This building in central Barcelona was once the Hotel Continental, where George Orwell and his wife stayed when he wasn’t at the front, fighting with an anti-Stalinist Marxist militia during the Spanish Civil War. Here is where this scene in Orwell’s Homage to Catalonia played out, just as the pro-Soviet communists began their crackdown on all other leftist factions:
When I got to the hotel my wife was sitting in the lounge. She got up and came towards me in what struck me as a very unconcerned manner; then she put an arm round my neck and, with a sweet smile for the benefit of the other people in the lounge, hissed in my ear:
‘Get out!’
‘What?’
‘Get out of here at once!’
‘What?’
‘Don’t keep standing here! You must get outside quickly!’

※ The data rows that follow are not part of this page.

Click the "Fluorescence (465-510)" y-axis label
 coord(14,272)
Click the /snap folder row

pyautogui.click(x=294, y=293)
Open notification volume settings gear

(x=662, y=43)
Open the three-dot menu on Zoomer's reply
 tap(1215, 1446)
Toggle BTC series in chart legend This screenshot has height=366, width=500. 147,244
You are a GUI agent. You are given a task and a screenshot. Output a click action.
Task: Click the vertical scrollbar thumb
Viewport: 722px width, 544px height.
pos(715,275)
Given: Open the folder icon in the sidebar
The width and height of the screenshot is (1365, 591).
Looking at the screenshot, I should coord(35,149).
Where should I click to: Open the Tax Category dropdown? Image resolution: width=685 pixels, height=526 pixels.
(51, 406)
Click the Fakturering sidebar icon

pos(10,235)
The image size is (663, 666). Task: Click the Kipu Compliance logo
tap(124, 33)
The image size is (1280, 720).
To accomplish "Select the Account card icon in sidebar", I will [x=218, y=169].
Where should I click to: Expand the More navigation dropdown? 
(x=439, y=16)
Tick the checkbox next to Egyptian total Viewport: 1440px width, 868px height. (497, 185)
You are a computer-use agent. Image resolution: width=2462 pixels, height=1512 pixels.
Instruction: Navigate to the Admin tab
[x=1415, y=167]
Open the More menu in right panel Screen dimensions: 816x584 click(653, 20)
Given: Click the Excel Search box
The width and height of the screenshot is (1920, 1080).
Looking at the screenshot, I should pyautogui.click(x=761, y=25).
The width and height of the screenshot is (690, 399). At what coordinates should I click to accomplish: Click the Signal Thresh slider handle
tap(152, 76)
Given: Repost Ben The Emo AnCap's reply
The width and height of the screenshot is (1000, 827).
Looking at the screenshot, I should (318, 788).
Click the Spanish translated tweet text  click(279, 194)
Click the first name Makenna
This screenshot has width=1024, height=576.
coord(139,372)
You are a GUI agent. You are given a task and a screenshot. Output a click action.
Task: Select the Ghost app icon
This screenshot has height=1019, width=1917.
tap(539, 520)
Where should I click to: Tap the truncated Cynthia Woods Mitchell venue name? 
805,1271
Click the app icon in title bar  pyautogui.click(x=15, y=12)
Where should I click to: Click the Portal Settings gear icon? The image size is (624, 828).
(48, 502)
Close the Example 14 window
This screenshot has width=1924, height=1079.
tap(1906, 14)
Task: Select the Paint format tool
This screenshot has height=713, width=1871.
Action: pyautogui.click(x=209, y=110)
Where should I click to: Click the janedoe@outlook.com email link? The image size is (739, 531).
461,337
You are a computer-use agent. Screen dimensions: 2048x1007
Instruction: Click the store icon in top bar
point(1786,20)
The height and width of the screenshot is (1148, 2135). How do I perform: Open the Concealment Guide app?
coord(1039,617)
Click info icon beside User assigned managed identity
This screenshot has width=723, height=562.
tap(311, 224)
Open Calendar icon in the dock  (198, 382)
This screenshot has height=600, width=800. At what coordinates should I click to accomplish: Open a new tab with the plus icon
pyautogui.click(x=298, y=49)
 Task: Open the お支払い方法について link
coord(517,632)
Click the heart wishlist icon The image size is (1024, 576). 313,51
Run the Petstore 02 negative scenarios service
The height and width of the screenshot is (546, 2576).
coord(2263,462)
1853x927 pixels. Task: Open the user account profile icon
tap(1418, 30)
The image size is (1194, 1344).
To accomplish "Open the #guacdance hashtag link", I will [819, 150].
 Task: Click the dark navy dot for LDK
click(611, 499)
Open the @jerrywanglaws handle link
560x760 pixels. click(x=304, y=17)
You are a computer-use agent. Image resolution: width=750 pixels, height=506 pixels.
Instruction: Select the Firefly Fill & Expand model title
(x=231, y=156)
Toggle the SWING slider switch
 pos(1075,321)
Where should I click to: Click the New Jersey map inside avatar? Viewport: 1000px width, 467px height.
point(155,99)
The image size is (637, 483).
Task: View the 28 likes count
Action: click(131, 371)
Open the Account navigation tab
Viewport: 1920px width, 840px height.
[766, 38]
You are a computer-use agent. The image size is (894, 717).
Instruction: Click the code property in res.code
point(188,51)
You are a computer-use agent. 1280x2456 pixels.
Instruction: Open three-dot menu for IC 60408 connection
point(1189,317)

‘What? Why? What do you mean?’
…‘Haven’t you heard?’
‘No. Heard what? I’ve heard nothing.’
‘The P.O.U.M.’S been suppressed. They’ve seized all the buildings. Practically everyone’s in prison. And they say they’re shooting people already.’
There are very few remaining signs that, for more than a year in 1936-37, this city was actually run by anarchists and labor unions. (It didn’t last: the Stalinists routed them, and then by 1939 the dictator Franco defeated the Stalinists. The Wikipedia entry on “Revolutionary Catalonia” is a good summary.)
I’m grateful to Alan Warren, who offers tours of Orwell’s Barcelona, for pointing those signs and places out to me. It was a great two-hour break from the Latin American Studies Association conference taking place elsewhere in the city.

This hand-painted sign in Catalán, declaring this square to be the “Plaza of the Unknown Militiaman,” is one of the only remnants of the brief period of anarcho-syndicalist dominion of Barcelona. It was covered by a wooden board until 2004.